From Deana Lawson’s collaged drugstore photo assemblages to Somaya Critchlow’s dramatic painting, Present Generations— the Columbus Museum of Art’s latest acquisitions from the Scantland Family, building up the newly created Scantland Collection showcases a strong, compelling curation by the museum of its new acquisitions. Twenty-seven impressive artists currently making bold moves in the art world incorporate history, culture, and identity, and bring immediate awareness to concepts rooted in invisibility/belonging.
The three lithe Black figures in Aaron Gilbert’s “Love Still Good” seem composed in an arresting, tender dance on the kitchen floor. This medium-sized oil painting captures a rapturous moment within a family unit; their close, touching bodies expressing all-consuming emotion. The father holds up the daughter clad in a pink dress, arched upwardly against his chest. The mother is attentive to the daughter as well, her full lips and nose touching her daughter’s upside down face, her hand on the girl’s head of braids. The refrigerator suggests a deeper continued connection in the background— kid’s drawings and graded papers— a story of family pride and joy.

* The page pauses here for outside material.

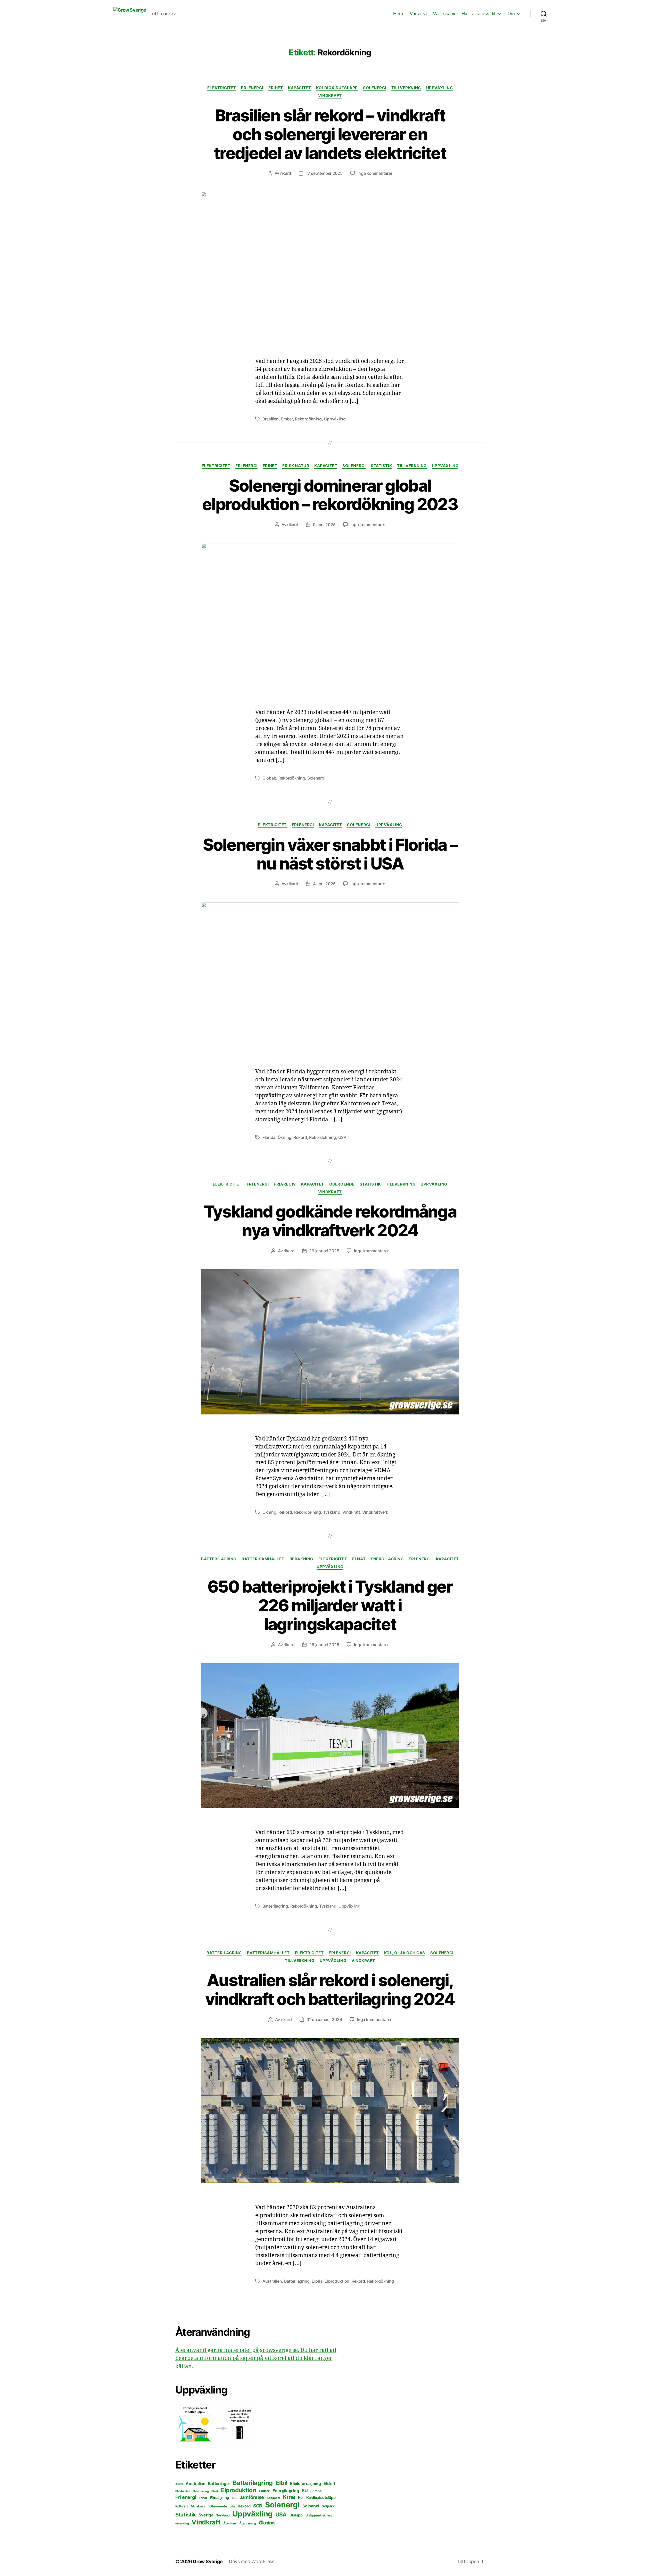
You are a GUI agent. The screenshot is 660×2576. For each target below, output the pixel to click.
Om (511, 13)
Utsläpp (296, 2515)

A moody cityscape coated in bits of magic glitter and shrouded in bits of golden yellow light takes generous attention in the next gallery. Jonathan Lyndon Chase’s large-scale multimedia painting, “Black Knight,” portrays two Black male figures inside their home, embracing, and an outsider riding a black horse, holding a pink plastic gun, a long snake around their shoulders. This acrylic, spray paint, marker, oil stick, and plastic work on muslin is an explorative abstraction explicitly conveying love, tenderness, and protection. The erotic pair have their windows invitingly opened, perhaps desiring to be seen, to have their passionate clinch be celebrated to a still dominantly heteronormative culture. Yet the watching horseman is not a voyeur looking in on the couple. They are outside, concentrated on the threats that would potentially harm the inside. The high-contrast pink colors, including the hot pink of the plastic gun included in the work, must be meant to disguise the danger, to emasculate the tools of oppressive violence.
Somaya Critchlow’s style is a Lynette Yiadom-Boakye-meets-Lisa Yuskavage collision. “The Weight of Silence,” a small oil on linen painting, centers a lone, alluring woman in the night. It is unclear whether her form squats or stands, thighs inches apart. The crescent shape is repeatedly depicted— the silvery half moon, the prominent arch above the woman’s head, the blond streaks in her coiffed brown hair, the amusement of her parted lips, her rounded breasts and thighs, and the orange and white curved rope in her hands. Her striped blue shirt is demure and almost up to her neck, but her upper arms push up her chest and her mini red-orange shorts could easily be mistaken for underwear. The moon is literally on her, watching her with a strange expression— maybe judgmental, maybe curious. Critchlow’s wide, generous brushstrokes cover a ghostly hint of Yuskavage’s gorgeous, sensually suggestive characters, delivering a beautiful, voluptuous figure pleased to exist, not a caricature stereotype of an existential Black woman.
Installation works by Derek Fordjour and Lauren Halsey indicate a clear interest in history. Fordjour’s “STOCKROOM Ezekiel,” a massive mixed media installation, reads similar to a storage facility. The piece is named after Ezekiel Archie, who saw slavery end at age six but was forced to work in the coal mines in his twenties due to convict leasing— slavery revised. Visitors are meant to enter inside Fordjour’s dusty encasement where sand coats the ground, the ceiling is a mirror, and sounds play simultaneously to the bright, flashing lights. Endless gridded shelves contain repetitive objects— busts, pyramids, trophies, hood ornaments, billiard balls. One side is unconstrained and the other has diagonal metal chains locking its inventory. This enclosed space can be explored through several contexts— the prison industrial complex, the limitations of complicated education systems that favors certain people over others, and living in a capitalistic society that generates manufactured profit while depreciating originality.
Meanwhile Halsey’s “The National Council of Negro Women Inc.” celebrates the nonprofit organization NCNW founded by activist, author, and educator Mary Bethune. This colossal multi-level and multiview structure has a neon- and fluorescent-hued “Dis n Dat” shop sign sitting atop a carefully crafted mirror block. At the floor level, strategically placed miniature potted plants, pyramids, and a cut out photograph of a Black woman— head and shoulders portrait, majestic diadem in her afro hair— sit on a bright green sandy ground.
This first selection of promised gifts to the Scantland Collection is a powerhouse and instills hope for other museums worldwide to bring a more inclusive edge to their contemporary sections. It also invites a more engaged public; many having longed to see themselves exist on the walls and mounted on pedestals— in paintings, drawings, photography, sculpture, and beyond.
“Present Generations,” the inaugural Scantland Collection exhibition, is up at the Columbus Museum of Art until May 22, 2022.